Ok, I respect your opinion, but back it up. Here is the reason why I don't like Statewide Spike hunting, IMO they are already don't give out enough LE tags. Now you start giving out spike tags and they are going to have to give out less LE tags and hurting quality. They had a hard time selling out spike tags before. Now it is going to be even harder to draw for these tags. I am not a trophy hunter by any means, but I would like an opportunity in the future, probably very distant future, to shoot a nice bull. This hurts me in two ways: it will hurt the quality of bulls and make it harder for me to draw.

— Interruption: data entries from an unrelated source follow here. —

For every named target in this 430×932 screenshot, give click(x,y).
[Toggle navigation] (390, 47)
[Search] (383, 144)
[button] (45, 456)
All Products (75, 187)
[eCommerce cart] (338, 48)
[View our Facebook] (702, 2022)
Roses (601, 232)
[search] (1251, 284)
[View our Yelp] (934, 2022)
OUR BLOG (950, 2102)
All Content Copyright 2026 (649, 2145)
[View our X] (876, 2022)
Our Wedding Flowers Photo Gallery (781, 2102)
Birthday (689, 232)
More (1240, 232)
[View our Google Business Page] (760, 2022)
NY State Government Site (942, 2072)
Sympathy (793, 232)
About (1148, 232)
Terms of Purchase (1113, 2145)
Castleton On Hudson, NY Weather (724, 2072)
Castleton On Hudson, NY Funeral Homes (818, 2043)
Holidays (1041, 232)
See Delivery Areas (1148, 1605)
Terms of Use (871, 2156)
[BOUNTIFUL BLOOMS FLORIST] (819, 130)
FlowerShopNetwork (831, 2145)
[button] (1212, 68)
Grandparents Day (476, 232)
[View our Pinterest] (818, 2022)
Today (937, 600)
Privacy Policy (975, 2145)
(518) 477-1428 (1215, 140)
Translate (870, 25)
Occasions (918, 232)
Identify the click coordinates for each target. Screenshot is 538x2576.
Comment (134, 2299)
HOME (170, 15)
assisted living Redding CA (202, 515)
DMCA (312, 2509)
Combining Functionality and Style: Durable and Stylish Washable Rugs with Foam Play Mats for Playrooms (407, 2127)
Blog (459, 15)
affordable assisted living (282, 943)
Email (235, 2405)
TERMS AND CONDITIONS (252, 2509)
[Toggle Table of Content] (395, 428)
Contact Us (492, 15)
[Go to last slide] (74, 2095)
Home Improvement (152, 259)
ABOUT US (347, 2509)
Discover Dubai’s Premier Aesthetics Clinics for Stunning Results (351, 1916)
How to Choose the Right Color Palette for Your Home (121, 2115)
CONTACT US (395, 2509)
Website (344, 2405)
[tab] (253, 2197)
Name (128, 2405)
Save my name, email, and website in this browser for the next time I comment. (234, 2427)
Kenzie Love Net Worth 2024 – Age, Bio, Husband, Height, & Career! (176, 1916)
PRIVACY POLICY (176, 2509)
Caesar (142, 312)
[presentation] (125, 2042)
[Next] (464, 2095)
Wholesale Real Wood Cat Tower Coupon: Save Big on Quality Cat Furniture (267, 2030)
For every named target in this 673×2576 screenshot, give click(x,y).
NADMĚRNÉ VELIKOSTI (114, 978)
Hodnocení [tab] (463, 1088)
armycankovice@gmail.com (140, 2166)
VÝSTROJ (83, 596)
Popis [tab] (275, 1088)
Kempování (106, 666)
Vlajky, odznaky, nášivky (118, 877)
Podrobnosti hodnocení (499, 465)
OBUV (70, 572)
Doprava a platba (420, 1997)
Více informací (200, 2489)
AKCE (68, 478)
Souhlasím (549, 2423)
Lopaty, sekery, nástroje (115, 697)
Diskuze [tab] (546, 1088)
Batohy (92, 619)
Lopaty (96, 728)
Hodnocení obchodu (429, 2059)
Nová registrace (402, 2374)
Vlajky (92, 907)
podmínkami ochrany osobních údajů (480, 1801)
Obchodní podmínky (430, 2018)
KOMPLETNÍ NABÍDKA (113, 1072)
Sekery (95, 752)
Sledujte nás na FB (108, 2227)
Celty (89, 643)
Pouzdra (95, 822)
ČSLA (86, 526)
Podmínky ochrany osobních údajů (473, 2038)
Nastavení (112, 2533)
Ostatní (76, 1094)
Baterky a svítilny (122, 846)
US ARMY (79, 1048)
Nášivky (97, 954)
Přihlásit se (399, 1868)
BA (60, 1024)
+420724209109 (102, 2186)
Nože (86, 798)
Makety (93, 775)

I guess my biggest beef of all is the wildlife board is acting like a dictatorship. They do what they want without any repercussions. They went against what all the professionals and people wanted.

Oh and statewide archery has no affect on rifle hunters so I don't know why you would be against it. :?


----------



## redleg (Dec 5, 2007)

This means fewer 3 point and 4 point bulls shot. and more 6 point and even 7 point bulls shot.


----------



## proutdoors (Sep 24, 2007)

redleg said:


> This means fewer 3 point and 4 point bulls shot. and more 6 point and even 7 point bulls shot.


Please explain. :?


----------



## Guest (Dec 5, 2008)

Nothing personal PRO, but aint no way in HE!! I will be coming to Utah after 3 years of spike hunting has had time to set in. I know it will take four to five years for the big bulls to be killed off but why chance it. Screw that, you utards, I mean UIDIOTS, really jacked up a good thing. Heck, I have no problem at all killing 340 bulls every year right here in NM DIY. Why do I want to spend $20k on a tag another $5k on a stupid expo experience and another butt load on guide fees when I can get bulls just as good right here in NM where we over hunt elk the same as UIDIOTS are about to. Welcome the glorious age of "I wonder what a 400 bull looks like", cuz it's comin. If I hadn't already put so much money toward this trip I would start my protest this year. I know, I don't even live in your state, but I live to see 400 bulls and they are very very rare, and morons running your dow have just raped the state of Utah.

Let me re-iterate

UIDIOTS!


----------



## redleg (Dec 5, 2007)

Once a bull makes it past the first (spike) year, he is allowed to grow. some are born 2 points and never get shot until someone has a limited entry tag.


----------



## proutdoors (Sep 24, 2007)

redleg said:


> Once a bull makes it past the first (spike) year, he is allowed to grow. some are born 2 points and never get shot until someone has a limited entry tag.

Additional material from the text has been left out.